The mass exodus of Southern Blacks to northern cities during the early 1900s set the stage for an awakening of Black consciousness. Life in the segregated communes of Chicago’s south side fostered an unprecedented explosion of music, visual arts and literature from the start of the Great Depression to 1950, dubbed the Chicago Black Renaissance.
But Black Chicagoans were leading cultural and intellectual revolutions long before Lorraine Hansberry and Louis Armstrong arrived on the scene, researchers have found.
Noted history scholar Christopher R. Reed and colleagues at the National Endowment for the Humanities documented the beginnings of African-American patronage dating as far back as 1890 for their project, which began more than two years ago.
“There’s been an assumption that intellectualism among African Americans in Chicago was rare prior to the Depression, but we have found ample evidence of a black arts community being active nearly 50 years earlier,” Reed said in the press release.
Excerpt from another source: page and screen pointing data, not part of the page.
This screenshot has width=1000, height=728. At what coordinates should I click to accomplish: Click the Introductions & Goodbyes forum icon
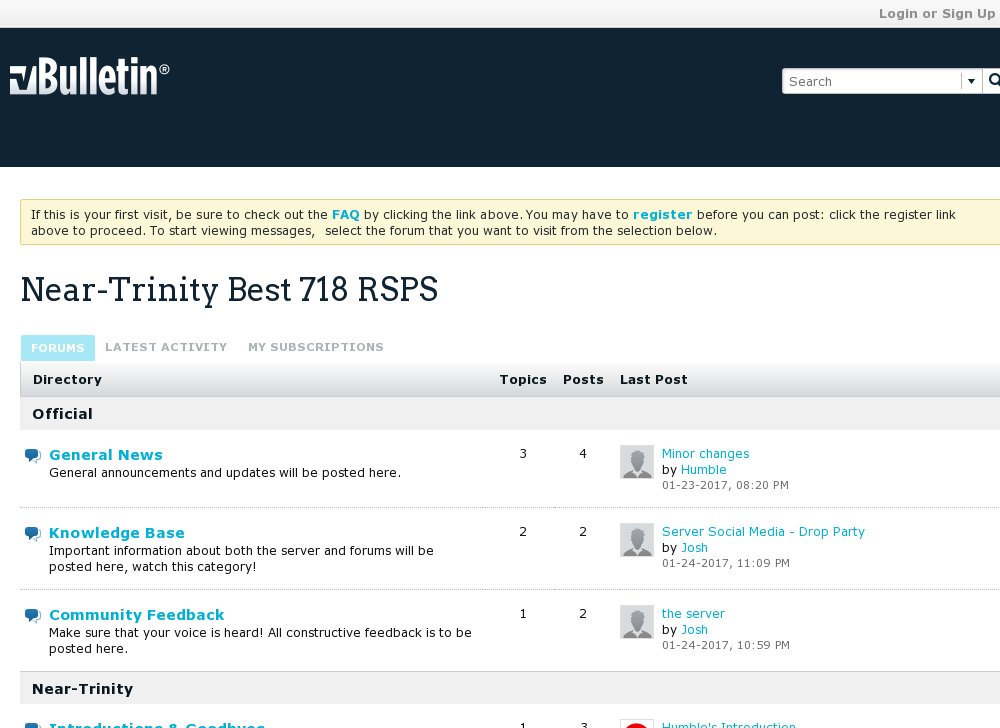pyautogui.click(x=31, y=725)
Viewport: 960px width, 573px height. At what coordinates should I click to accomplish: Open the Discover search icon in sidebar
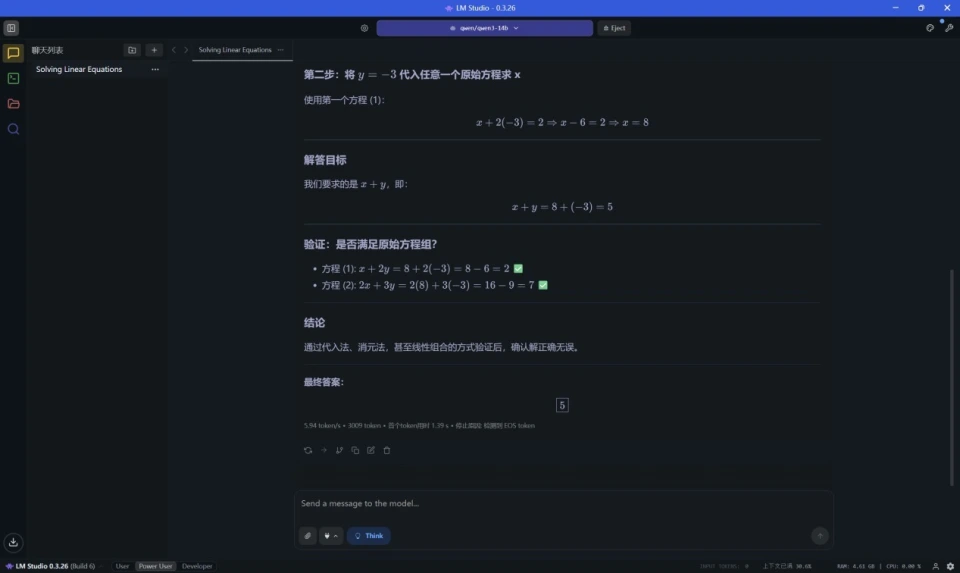point(13,129)
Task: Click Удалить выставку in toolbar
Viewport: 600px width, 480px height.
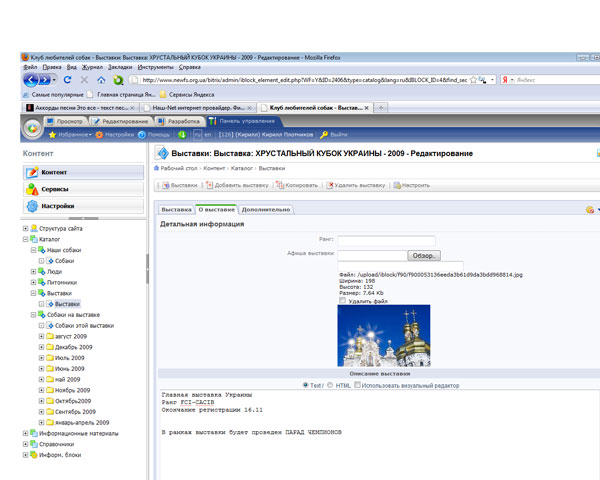Action: pos(355,185)
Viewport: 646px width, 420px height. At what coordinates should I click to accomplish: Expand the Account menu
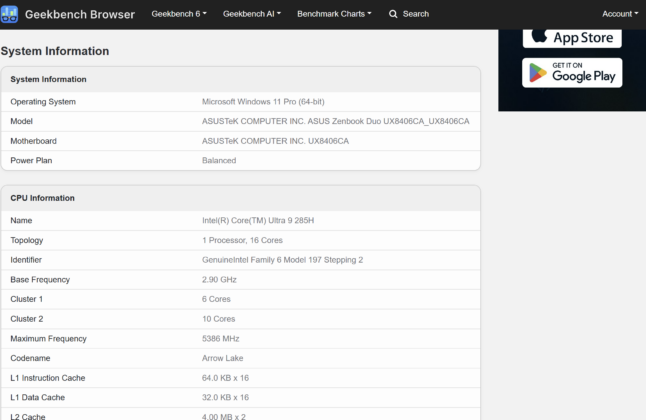[620, 14]
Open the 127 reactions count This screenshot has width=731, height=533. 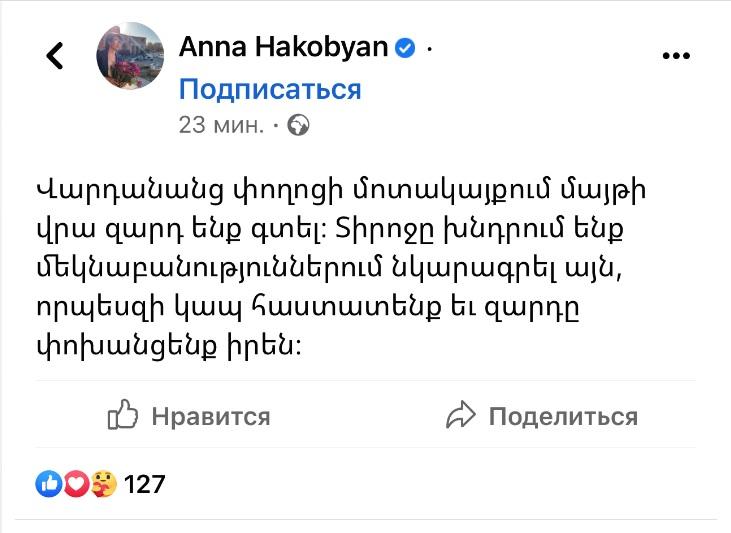[145, 485]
The scientists poured through national archives, conducting hours of interviews to create a collection of stories from Black artists, musicians and writers who worked in Chicago from 1890 to 1930.
“Not only did we find evidence of affluent African American patrons of the arts, for instance, having their portraits painted 100 years ago; we also have been able to document that members of Chicago’s black working class supported the arts back then.”
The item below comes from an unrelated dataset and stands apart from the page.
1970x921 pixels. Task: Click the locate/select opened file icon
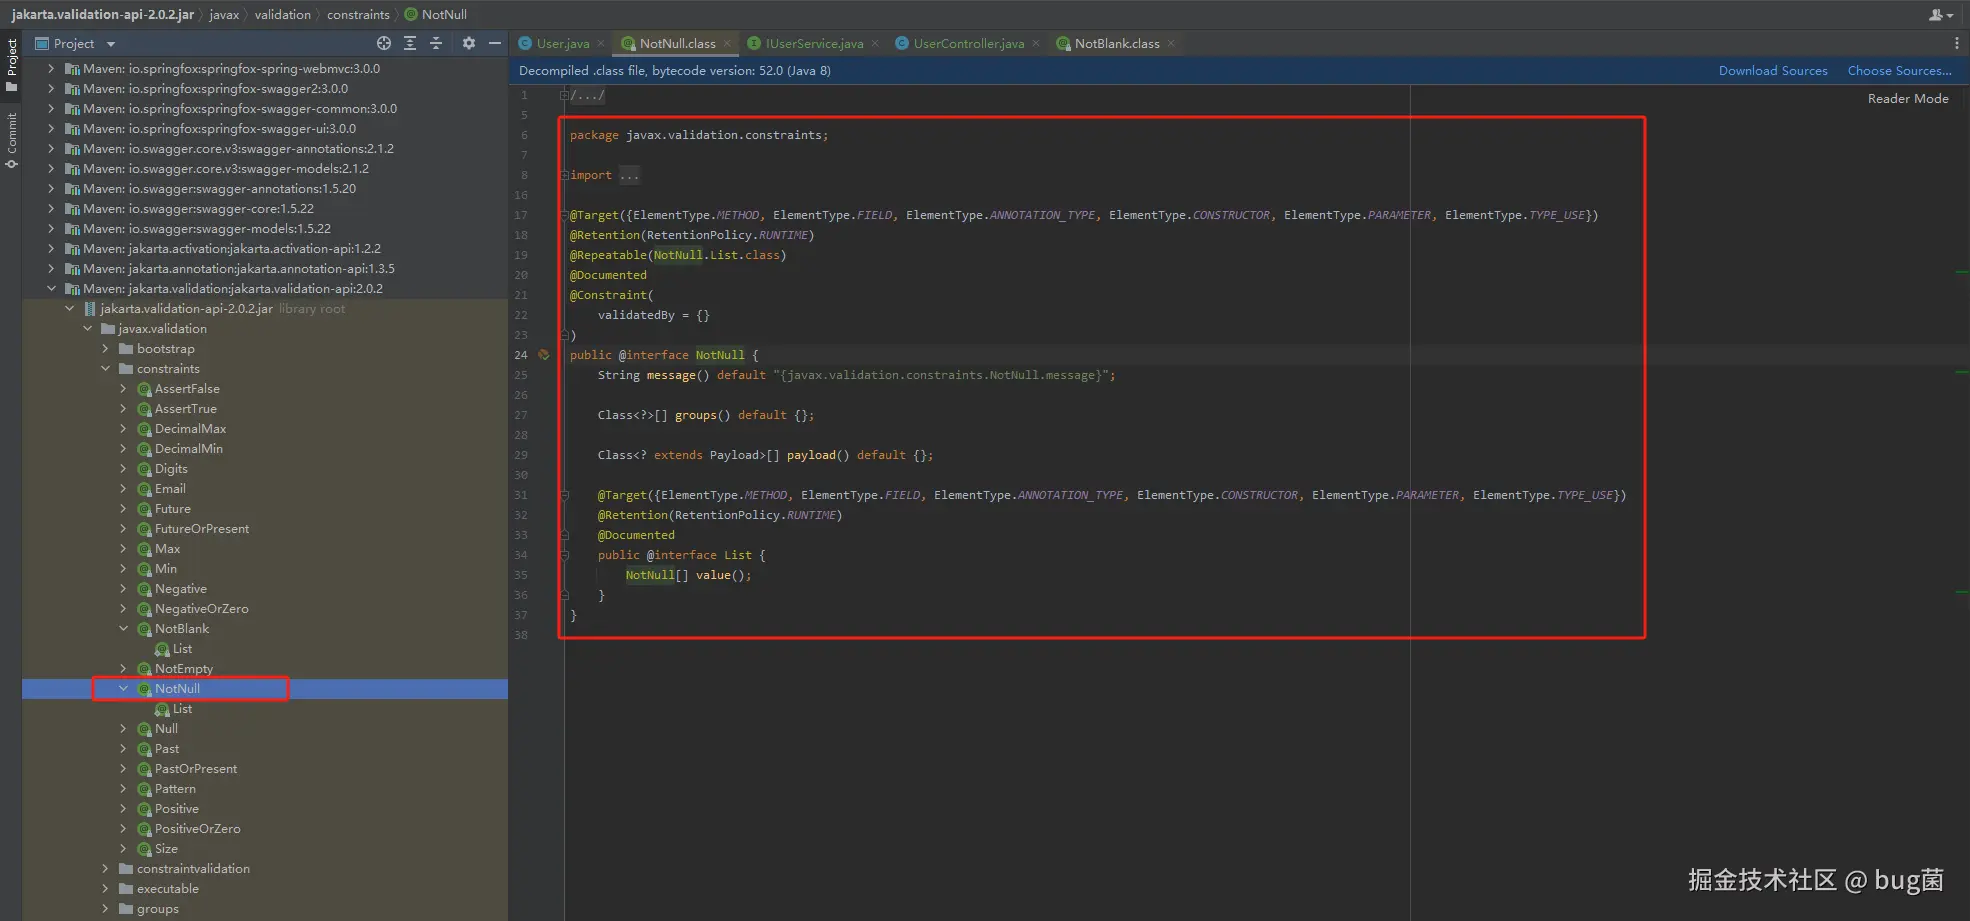[384, 43]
“Root, Branch and Blossom: Social Origins of Chicago’s New Negro Artists and Intellectualism,” will be presented at the Roosevelt University library in Chicago on June 26. The forum, free to the public, will feature presentations by Reed and team researchers Richard A. Courage and Claudia Jacques.
Researchers plan to record their findings in a book to be published next year by the University of Illinois Press. An accompanying website will spotlight the era’s prominent Black artists and intellectuals and their projects.